简体繁体 English

对具有低值计数的唯一值进行分组

[英]Grouping unique values with low value counts

原文 2020-08-09 07:27:08 2 1 python

My Data frame contains over 40 unique values for a particular attribute.我的数据框包含特定属性的 40 多个唯一值。 I want to do some visualisation of this data, but fitting in all 40 points is challenging.我想对这些数据进行一些可视化，但要拟合所有 40 个点是具有挑战性的。 Using wine['country'].value_counts() , I can see the frequency of each unique value.使用wine['country'].value_counts() ，我可以看到每个唯一值的频率。

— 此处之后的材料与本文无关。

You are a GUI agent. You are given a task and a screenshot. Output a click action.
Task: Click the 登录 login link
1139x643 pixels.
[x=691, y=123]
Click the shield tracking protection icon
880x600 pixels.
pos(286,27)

When I go to create, for example, a bar chart, I would like any unique values with value counts less than 100 to be grouped together to create it's own bar in the visualisation (and say call it 'rest' or 'other').例如，当我 go 创建条形图时，我希望将值计数小于 100 的任何唯一值组合在一起，以在可视化中创建它自己的条形图（并称其为“休息”或“其他”） .

Any way of doing this?有什么办法吗？

1 个解决方案

Initiate a variable x = 0 .Iterate through wine['country'].value_counts() using for loop.启动一个变量x = 0 。使用for循环遍历wine['country'].value_counts() 。 Then check if a particular value_counts() is less than 100, if true, then add the value_counts() value for that particular iteration to x .然后检查特定value_counts()是否小于 100，如果为真，则将该特定迭代的value_counts()值添加到x 。 This way you will have the sum of such values whose count is less than 100.这样，您将获得计数小于 100 的此类值的总和。

Now before charting, create a new dataframe having data of country vs value_counts() with only those rows whose value_counts() value is greater than 100. Then manually add another row named 'other' to this new dataframe with its value_counts() as x .现在在制图之前，创建一个新的 dataframe，其中包含country与value_counts()的数据，其中只有那些value_counts()值大于 100 的行。然后手动将名为'other'另一行添加到这个新的x中，其value_counts()为. Use this new dataframe for charting.使用这个新的 dataframe 绘制图表。